Die Antwoord interviewed: On 'Zef style,' Harmony Korine and a movie featuring a drug dealer named 'The Elf'
Owing to space constraints in The Times’ print product, not all the weirdness and wonderment of Die Antwoord could fit into an article about the group that appears in Monday’s Calendar section. This online version offers a longer take of that article.
Since February, the question has become so linked with South African “rave-rap” trio Die Antwoord that you’d be forgiven for thinking the cuss-word-laden query is actually part of the group’s name.
“Die Antwoord? What the … ?!”
The trio’s name translates as “the answer” in Afrikaans. But that emphatic question has been posed all over the “interwebs” (the group’s misnomer for cyberspace) thanks to Die Antwoord’s hauntingly enigmatic homemade videos “Enter the Ninja” and “Zef Side,” which have become viral supernovas this year, racking up a combined 11 million YouTube views. Puzzlement with the group also reverberated through the Coachella Valley Music and Arts Festival in April, where the trio confounded and dazzled festival-goers over the course of a riotous 20-minute set.

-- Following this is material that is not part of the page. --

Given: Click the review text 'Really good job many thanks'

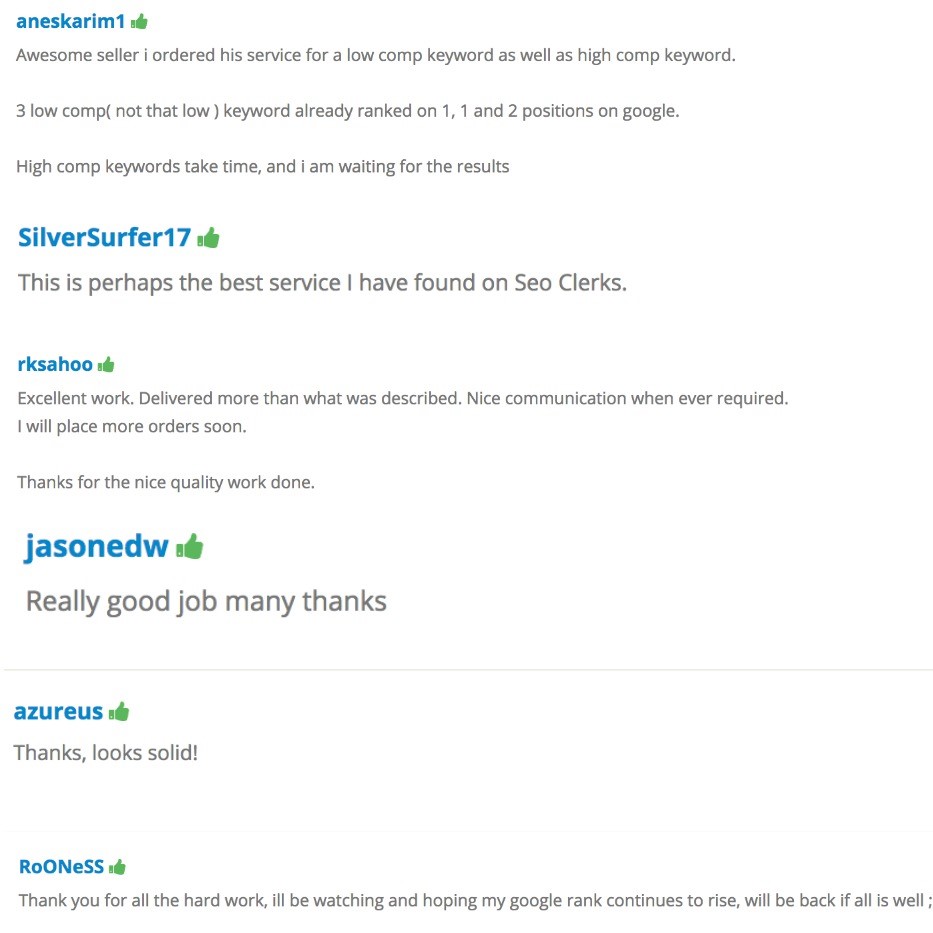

According to hard-rhyming, helium-voiced frontwoman Yo-Landi Vi$$er, Die Antwoord is growing increasingly comfortable with causing confusion. “It’s alien, all right?” she said. “It’s not really our problem. And not everyone’s confused.”
Chalk up the head-scratching to the Cape Town trio’s singular synthesis of throw-away cultural effluvia: its bawdy sex rhymes, naked celebration of a uniquely South African white trashiness called “Zef,” its employ of imagery equally inspired by children and the criminally insane as well as the sense of cultivated mystery that has shrouded Die Antwoord for the last nine months.